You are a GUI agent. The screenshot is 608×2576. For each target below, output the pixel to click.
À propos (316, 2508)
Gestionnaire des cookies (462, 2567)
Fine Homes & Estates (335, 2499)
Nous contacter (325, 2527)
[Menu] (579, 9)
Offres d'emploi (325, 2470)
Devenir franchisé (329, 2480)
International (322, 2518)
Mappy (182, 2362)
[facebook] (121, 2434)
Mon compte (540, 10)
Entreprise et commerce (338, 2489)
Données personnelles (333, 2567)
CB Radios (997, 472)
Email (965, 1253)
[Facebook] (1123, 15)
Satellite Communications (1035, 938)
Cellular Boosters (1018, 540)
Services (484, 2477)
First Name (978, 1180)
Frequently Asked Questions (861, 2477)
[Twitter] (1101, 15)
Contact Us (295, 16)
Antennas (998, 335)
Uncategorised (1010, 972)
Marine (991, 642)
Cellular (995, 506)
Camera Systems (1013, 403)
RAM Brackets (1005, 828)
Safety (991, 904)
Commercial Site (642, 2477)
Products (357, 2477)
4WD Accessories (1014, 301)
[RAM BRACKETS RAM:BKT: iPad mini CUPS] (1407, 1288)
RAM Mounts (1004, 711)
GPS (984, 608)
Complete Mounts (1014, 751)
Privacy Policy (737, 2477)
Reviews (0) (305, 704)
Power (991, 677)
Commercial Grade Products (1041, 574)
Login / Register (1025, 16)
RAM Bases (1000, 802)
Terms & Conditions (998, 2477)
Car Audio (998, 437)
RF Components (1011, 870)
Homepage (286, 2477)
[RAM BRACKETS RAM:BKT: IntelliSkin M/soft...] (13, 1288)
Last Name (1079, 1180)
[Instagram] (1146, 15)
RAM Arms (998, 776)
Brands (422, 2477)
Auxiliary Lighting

+++

To do:
The answer should be an exact copy of the lines from the one containing "Nous contacter (325, 2527)" through the last line of the entries, both included.

Output for this task:
Nous contacter (325, 2527)
[Menu] (579, 9)
Offres d'emploi (325, 2470)
Devenir franchisé (329, 2480)
International (322, 2518)
Mappy (182, 2362)
[facebook] (121, 2434)
Mon compte (540, 10)
Entreprise et commerce (338, 2489)
Données personnelles (333, 2567)
CB Radios (997, 472)
Email (965, 1253)
[Facebook] (1123, 15)
Satellite Communications (1035, 938)
Cellular Boosters (1018, 540)
Services (484, 2477)
First Name (978, 1180)
Frequently Asked Questions (861, 2477)
[Twitter] (1101, 15)
Contact Us (295, 16)
Antennas (998, 335)
Uncategorised (1010, 972)
Marine (991, 642)
Cellular (995, 506)
Camera Systems (1013, 403)
RAM Brackets (1005, 828)
Safety (991, 904)
Commercial Site (642, 2477)
Products (357, 2477)
4WD Accessories (1014, 301)
[RAM BRACKETS RAM:BKT: iPad mini CUPS] (1407, 1288)
RAM Mounts (1004, 711)
GPS (984, 608)
Complete Mounts (1014, 751)
Privacy Policy (737, 2477)
Reviews (0) (305, 704)
Power (991, 677)
Commercial Grade Products (1041, 574)
Login / Register (1025, 16)
RAM Bases (1000, 802)
Terms & Conditions (998, 2477)
Car Audio (998, 437)
RF Components (1011, 870)
Homepage (286, 2477)
[RAM BRACKETS RAM:BKT: IntelliSkin M/soft...] (13, 1288)
Last Name (1079, 1180)
[Instagram] (1146, 15)
RAM Arms (998, 776)
Brands (422, 2477)
Auxiliary Lighting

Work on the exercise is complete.